[Collected data entries]

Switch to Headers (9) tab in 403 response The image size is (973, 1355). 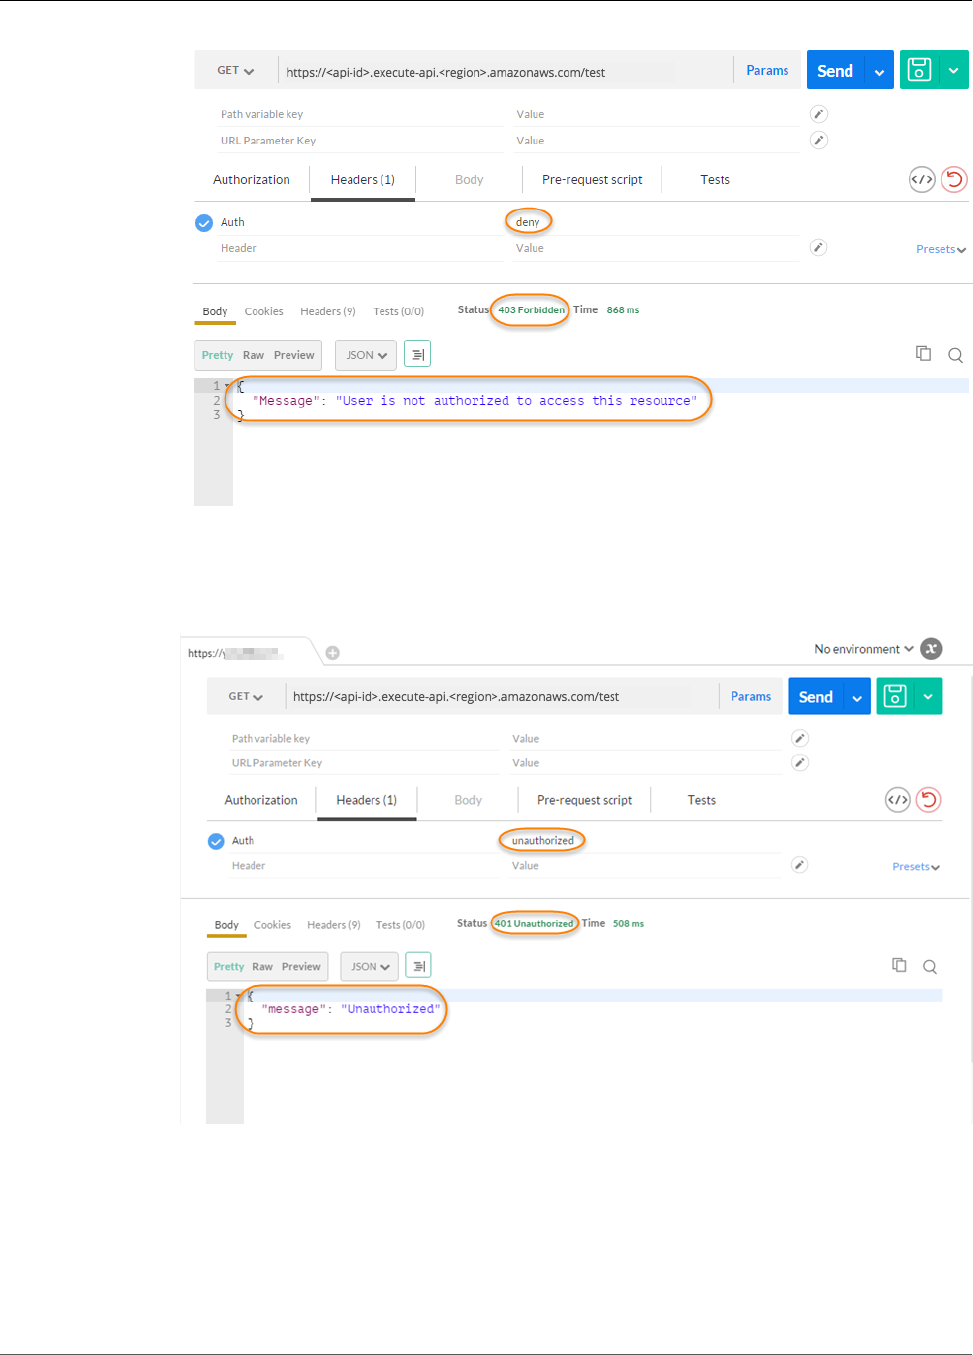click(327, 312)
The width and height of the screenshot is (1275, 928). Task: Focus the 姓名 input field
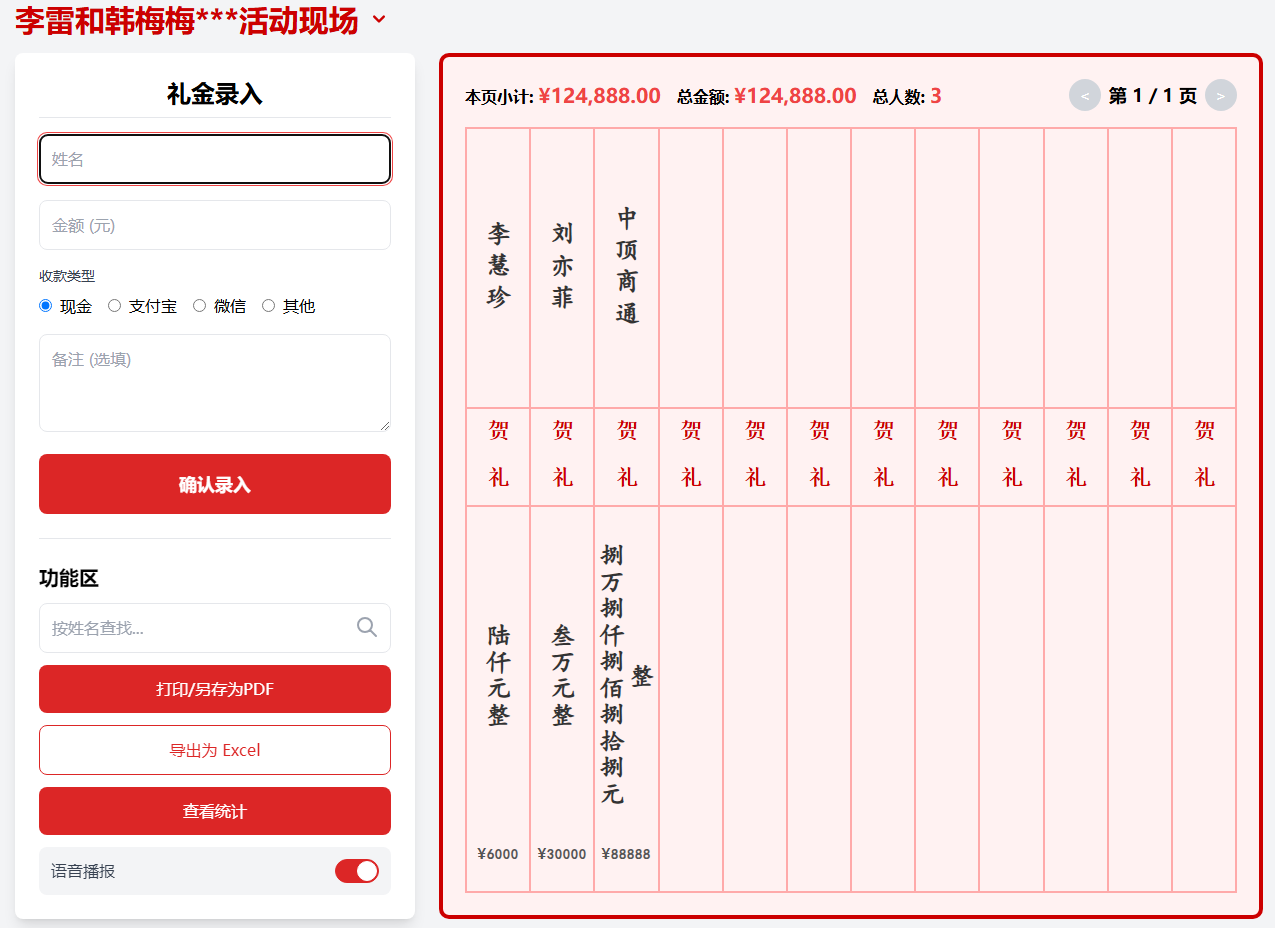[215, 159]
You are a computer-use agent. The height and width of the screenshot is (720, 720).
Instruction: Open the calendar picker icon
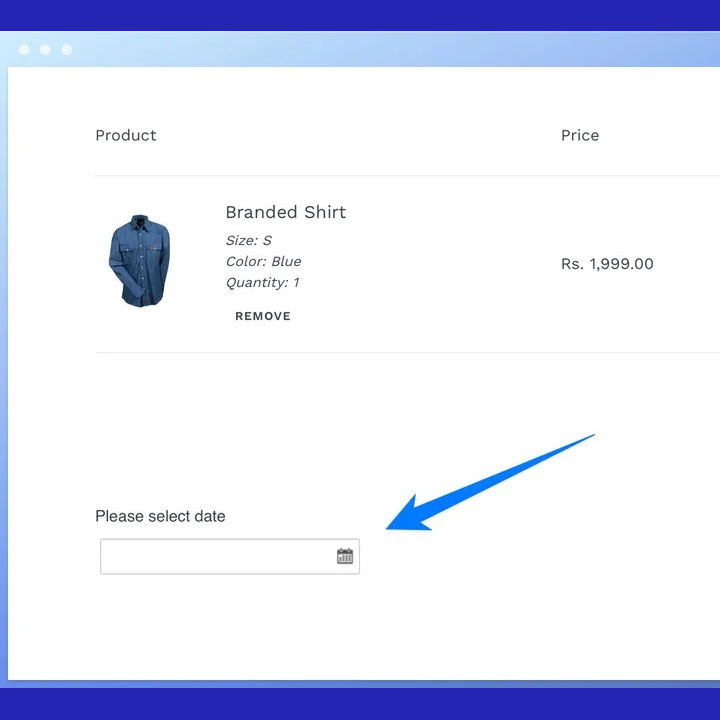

# [What the task asks]
Pictures don't belong in the copy. Retype exactly the lines from the one with "You are a computer-use" through the last line of the records.

# [Response]
You are a computer-use agent. The height and width of the screenshot is (720, 720).
Instruction: Open the calendar picker icon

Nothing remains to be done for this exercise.